从音频信号中提取乐器品质

Extracting Instrument Qualities From Audio Signal

我正在寻找一个函数来获取音频信号(假设它包含一个单一的乐器演奏),我想从音频中提取类似乐器的特征并将其提取到向量中space。所以理论上,如果我有两个信号具有相似的声音乐器(例如两架钢琴),它们各自的向量应该非常相似(由 euclidian distance/cosine similarity/etc)。怎么做到这一点?

我尝试过的:我目前正在提取(并暂时平均)色度能量、光谱对比度、MFCC(及其一阶和二阶导数)以及梅尔频谱图,并将它们连接成一个单一的表示向量:

# expects a numpy array (dimensions: [1, num_samples], 
# similar to torchaudio.load() output). 

# assume all signals contain a constant number of samples and sampled at 44.1Khz
def extract_instrument_features(signal, sr):
  # define hyperparameters:
  FRAME_LENGTH = 1024
  HOP_LENGTH = 512

  # compute and perform temporal averaging of the chroma energy:
  ce = torch.Tensor(librosa.feature.chroma_cens(signal_np, sr))
  ce = torch.mean(ce, axis=1)

  # compute and perform temporal averaging of the spectral contrast:
  spc = torch.Tensor(librosa.feature.spectral_contrast(signal_np, sr))
  spc = torch.mean(spc, axis=1)

  # extract MFCC and its first & second derivatives:
  mfcc = torch.Tensor(librosa.feature.mfcc(signal_np, sr, n_mfcc=13))
  mfcc_1st = torch.Tensor(librosa.feature.delta(mfcc))
  mfcc_2nd = torch.Tensor(librosa.feature.delta(mfcc, order=2))

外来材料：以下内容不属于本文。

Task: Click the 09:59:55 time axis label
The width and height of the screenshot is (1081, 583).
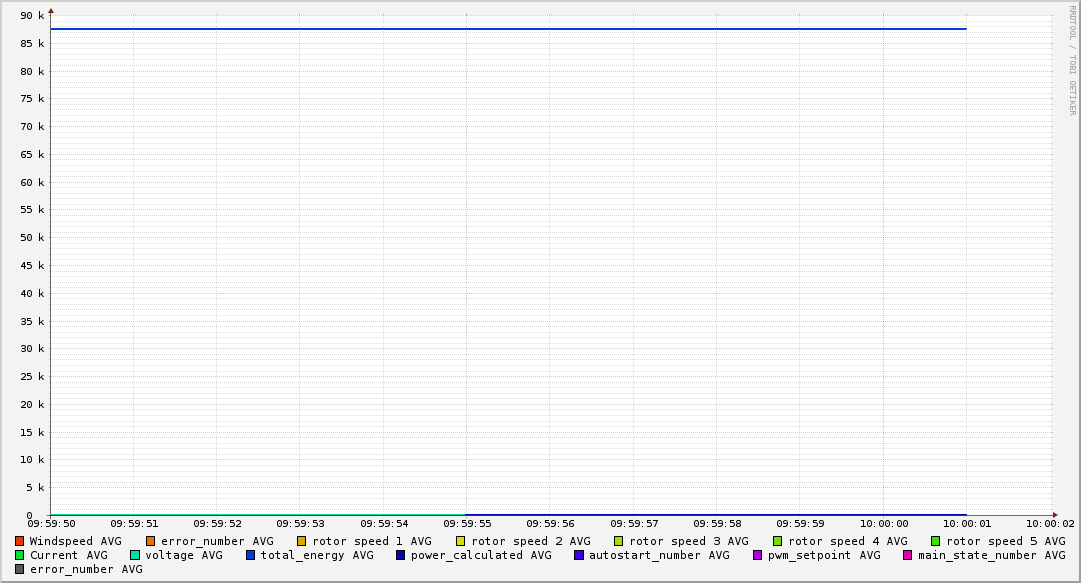Action: click(467, 523)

  # temporal averaging of MFCCs:
  mfcc = torch.mean(mfcc, axis=1)
  mfcc_1st = torch.mean(mfcc_1st, axis=1)
  mfcc_2nd = torch.mean(mfcc_2nd, axis=1)

  # define the mel spectrogram transform:
  mel_spectrogram = torchaudio.transforms.MelSpectrogram(
    sample_rate=target_sample_rate, 
    n_fft=1024, 
    hop_length=512,
    n_mels=64
  )

  # extract the mel spectrogram:
  ms = mel_spectrogram(signal)
  ms = torch.mean(ms, axis=1)[0]

  # concatenate and return the feature vector:
  features = [ce, spc, mfcc, mfcc_1st, mfcc_2nd]
  return np.concatenate(features)

乐器音频中发出独特声音的部分,与演奏的音高无关,称为 timbre。获得向量表示的现代方法是训练神经网络。通常调用这种学习的向量表示来创建 音频嵌入

Learning Disentangled Representations Of Timbre And Pitch For Musical Instrument Sounds Using Gaussian Mixture Variational Autoencoders (2019) 中描述了一个示例实现。